Frederick Douglass, one of the most prominent figures in African-American and United States history, was born a slave, but escaped to the North and became a well-known anti-slavery activist, orator, and author. In The Political Thought of Frederick Douglass, Nicholas Buccola provides an important and original argument about the ideas that animated this reformer-statesman. Beyond his role as an abolitionist, Buccola argues for the importance of understanding Douglass as a political thinker who provides deep insights into the immense challenge of achieving and maintaining the liberal promise of freedom. Douglass, Buccola contends, shows us that the language of rights must be coupled with a robust understanding of social responsibility in order for liberal ideals to be realized. Truly an original American thinker, this book highlights Douglass’s rightful place among the great thinkers in the American liberal tradition.



  • “Frederick Douglass was a slave, abolitionist, and activist whose most enduring contribution to American history may have been his liberal political theory. Douglass drew on his experiences as a slave to articulate a version of liberalism that contained the basic Lockean, liberal elements but also promoted an ethic of mutual responsibility. That ethic was the basis for Douglass’s devotion to community, democracy, and state intervention to create a suitable moral ecology for liberal citizens. It was also a platform for expressing his distrust for gross inequalities issuing from the marketplace. The Political Thought of Frederick Douglass provides insights not only into Douglass’s nineteenth-century theory; it serves as a roadmap for navigating ongoing tensions that persist in twenty-first-century liberalism.”

    —Mark E. Kann, author of Punishment, Prisons, and Patriarchy

  • "Looking broadly and deeply into Douglass's reflections on the requisites and moral purposes of liberal democracy, Buccola amplifies our understanding of Douglass's normative political imagination and skillfully demonstrates that Douglass also appreciated how a free society is nurtured and sustained by a moral ecology of personal courage, moral responsibility, and civic virtue.”

    —Thomas A. Spragens, Jr., author of Civic Liberalism: Reflections on Our Democratic Ideals

  • “Nicholas Buccola's well-conceived, well-researched, and well-argued new study stands out in an increasingly crowded field of work on Frederick Douglass. Displaying a thorough familiarity with Douglass's published and unpublished works and an impressive erudition in his command of pertinent scholarship, Buccola makes a balanced, judicious, innovative case for Douglass's enduring vitality, in particular as a guide for both liberals and communitarians in their ongoing debates about individual rights and civic obligations.”

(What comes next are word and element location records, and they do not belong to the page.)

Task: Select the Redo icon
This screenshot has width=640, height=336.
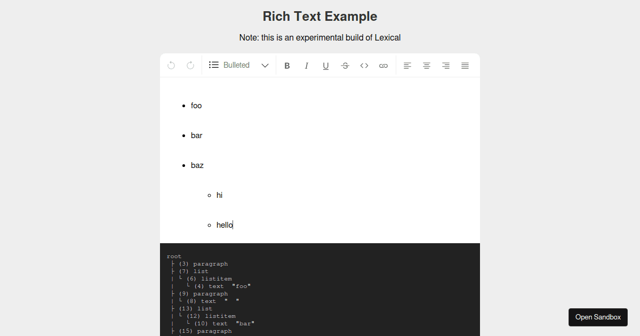Action: 190,65
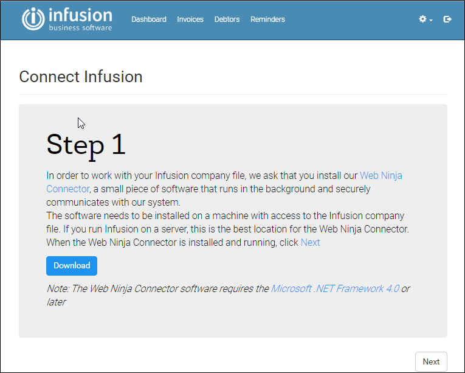
Task: Open the settings gear icon
Action: tap(422, 19)
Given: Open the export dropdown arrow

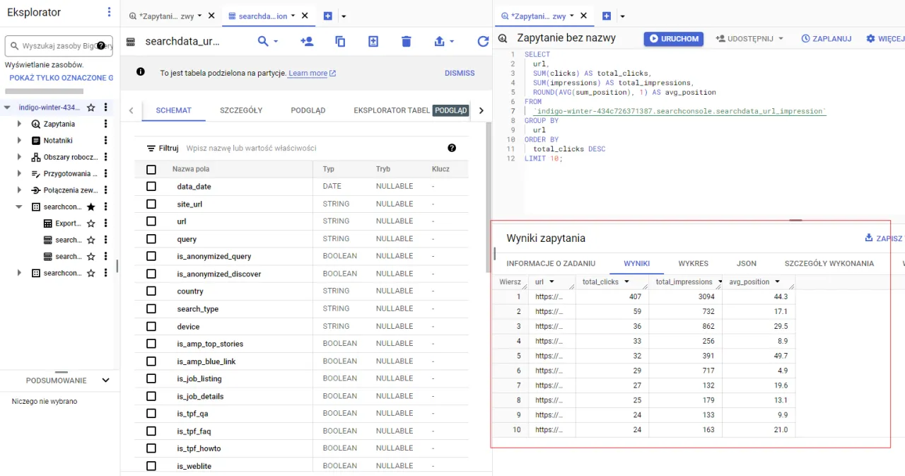Looking at the screenshot, I should 451,41.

    —Peter C. Myers, author of Frederick Douglass: Race and the Rebirth of American Liberalism

  • "Buccola offers a nuanced portrait that illuminates both Douglass and his place in American intellectual history."

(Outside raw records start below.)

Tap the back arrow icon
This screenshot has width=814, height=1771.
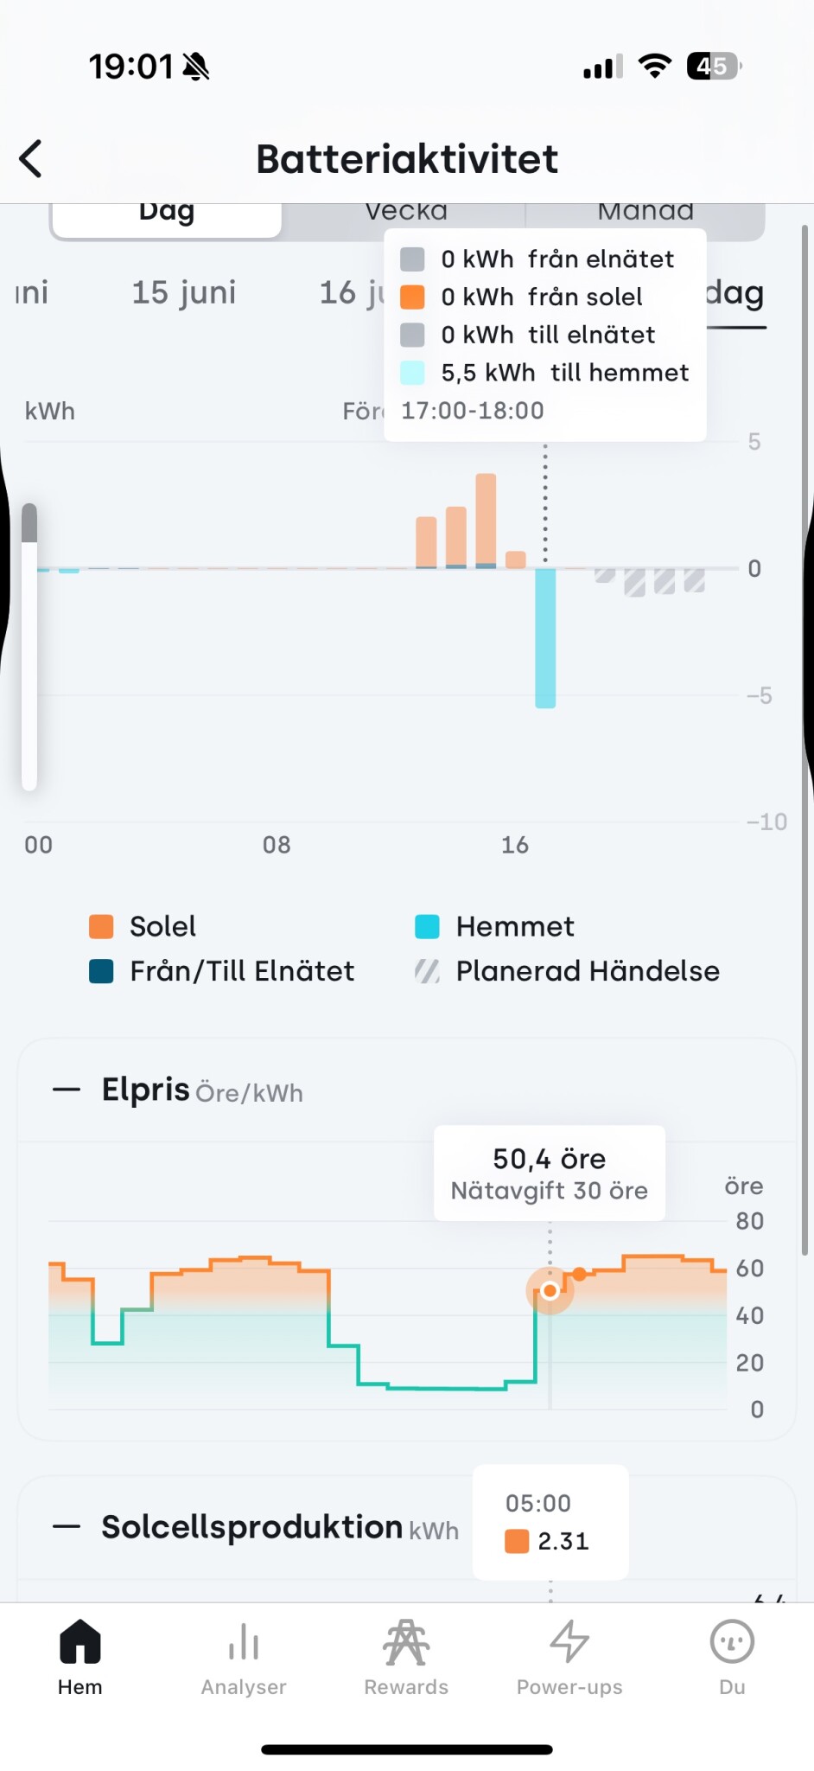[x=31, y=159]
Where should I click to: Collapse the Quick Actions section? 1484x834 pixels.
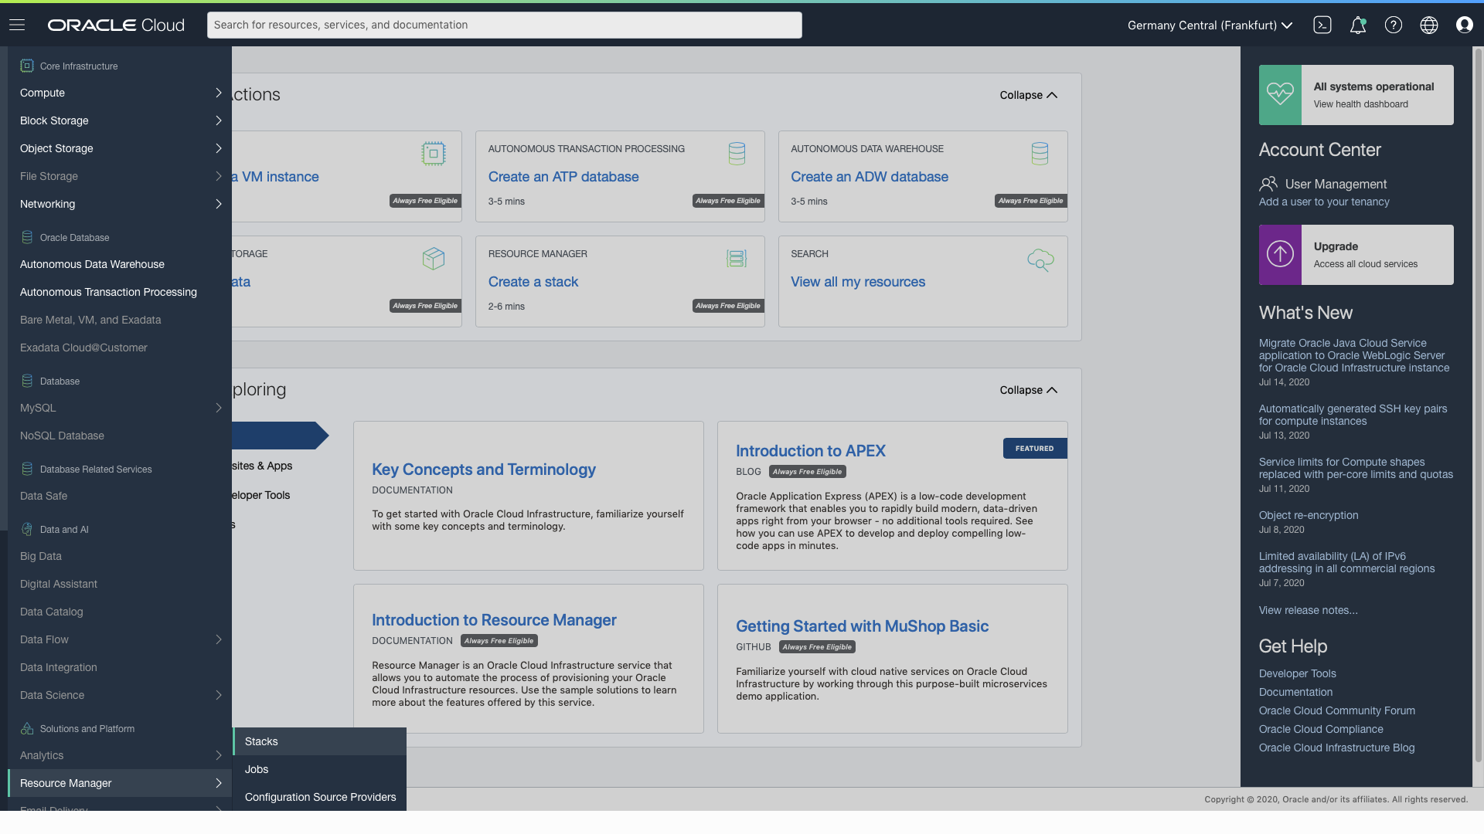pyautogui.click(x=1028, y=95)
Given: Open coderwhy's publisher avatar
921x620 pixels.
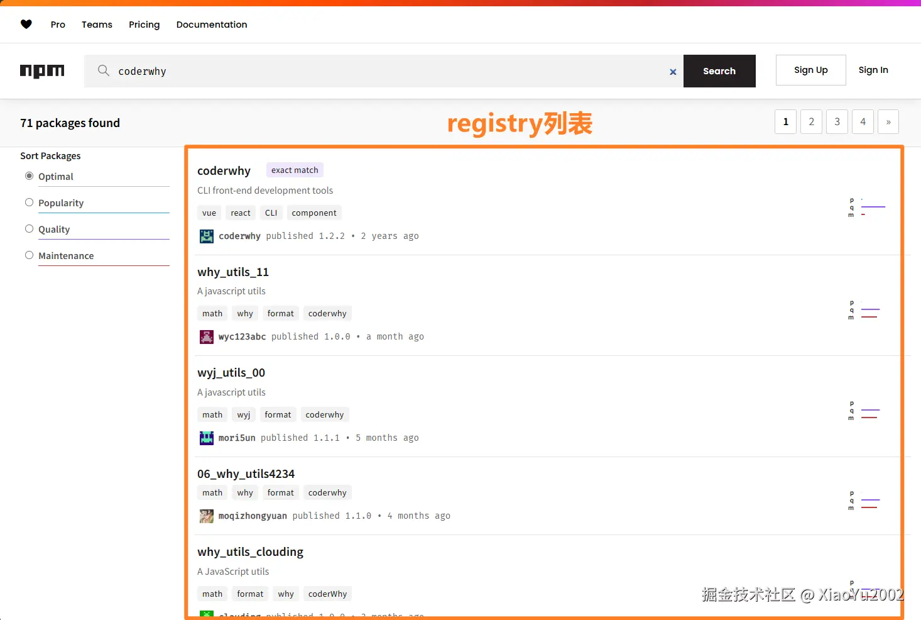Looking at the screenshot, I should [206, 236].
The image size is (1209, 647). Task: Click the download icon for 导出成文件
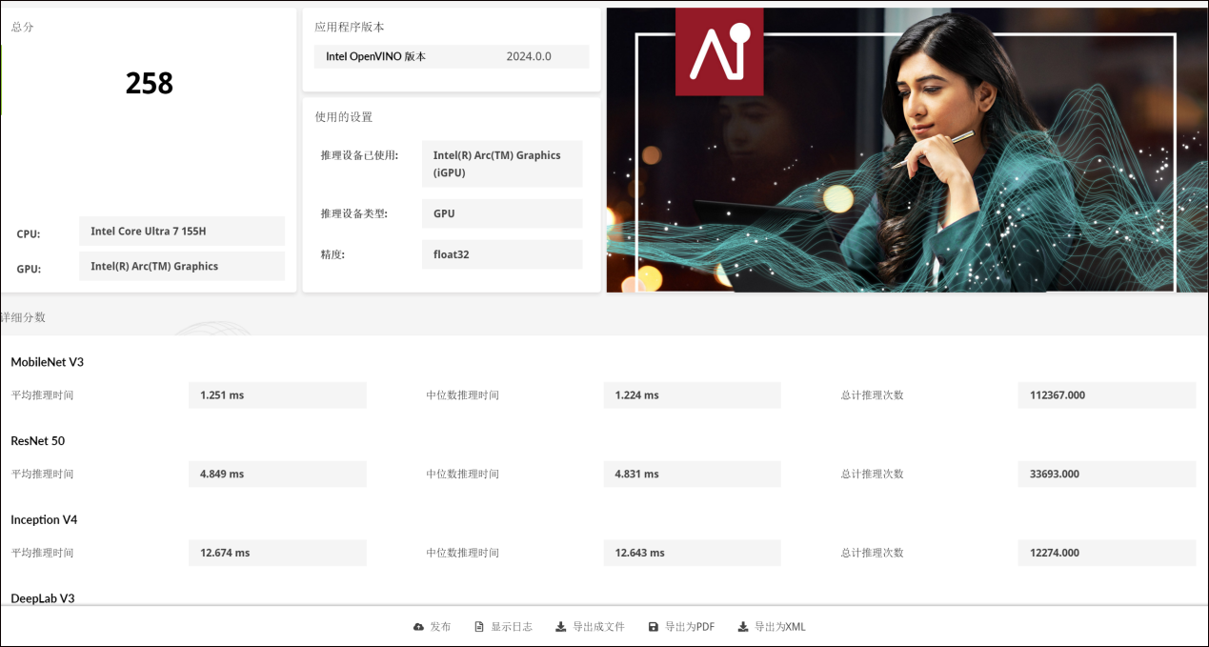(561, 627)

    —Damon W. Root, Reason Magazine

  • "Douglass seems to have been a much more thoughtful, nuanced political thinker and "agitator," as he sometimes called himself, than we are used to today. He offered vibrant political and moral arguments, not sound bites. Buccola helps us understand how and why those arguments proved to be so powerful."

    Santa Clara Magazine

  • "This is a well-written, incisive work that illuminates Frederick Douglass as an activist and political philosopher."


  • "Nicholas Buccola's recent monograph is a welcome addition to the growing filed of scholarship devoted to Frederick Douglass. In particular, Buccola's study takes Douglass from the margins of political philosophy and establishes him as an important and original contributor to the liberal political tradition . . . . By refusing to oversimplify Douglass's thought and by allowing its religious, humanitarian, and communication themes to emerge, Buccola argues convincingly in his final chapter not only for the complexity of Douglass's thought but also for its potential to speak to issues that continue to confront liberal political theory and practice."

    —Cynthia R. Nielsen, The Review of Politics

  • "Nicholas Buccola's rich study of Frederick Douglass recognizes that the natural law teachings of the Declaration provided one of several foundations for Douglass' political thought."